The ratio between exports and the gross national product is the highest of all the countries in the world. With over 600,000 million francs’ worth of exports in 1971, we accounted for 4 % of world trade. On a per capita basis, we are and by far the worlds’s leading exporters. ‘If this percentage is converted to terms of the globe’s population’, says Dominique Pierre, ‘we come to the conclusion that, commercially speaking, this ‘pocket handkerchief’ is equivalent to a power with a population of 120 million’. The dependency coefficient of the Belgian economy expressed by the ratio exports or imports available resources reflects and explains the commercial evolution of the BLEU.
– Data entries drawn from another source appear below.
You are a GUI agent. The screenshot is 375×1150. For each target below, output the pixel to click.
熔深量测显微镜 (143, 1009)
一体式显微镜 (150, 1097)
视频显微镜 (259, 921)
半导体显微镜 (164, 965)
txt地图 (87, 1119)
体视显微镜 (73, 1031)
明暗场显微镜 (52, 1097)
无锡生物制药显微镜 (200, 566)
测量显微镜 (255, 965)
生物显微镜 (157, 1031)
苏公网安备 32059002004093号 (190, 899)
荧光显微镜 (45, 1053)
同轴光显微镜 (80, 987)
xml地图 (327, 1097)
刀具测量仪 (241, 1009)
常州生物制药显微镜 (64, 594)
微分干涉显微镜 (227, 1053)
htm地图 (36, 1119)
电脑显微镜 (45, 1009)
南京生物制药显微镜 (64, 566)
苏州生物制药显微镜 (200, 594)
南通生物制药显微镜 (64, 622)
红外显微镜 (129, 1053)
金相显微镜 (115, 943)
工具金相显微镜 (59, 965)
The Belgian economy is in good health. Industrial production and export figures are high. The progressive integration into the circuits of the European economy has facilitated the extension of our enterprises, hitherto impossible because of the smallness of the market. It is to be foreseen that the acceleration of technical progress, the development of automation and the diffusion of nuclear power will make those enterprises even bigger and will switch them into entirely new channels.
Belgium is a country in which the standard of living is high. Divided over certain questions but then, who isn’t? she is united in a common will to build up the prosperity of everyone through work. A home-loving country, she welcomes foreigners. She is able to turn all these apparent contradictions to the best account: it is there that lies the genius of a conciliatory art by which the whole of her past is marked.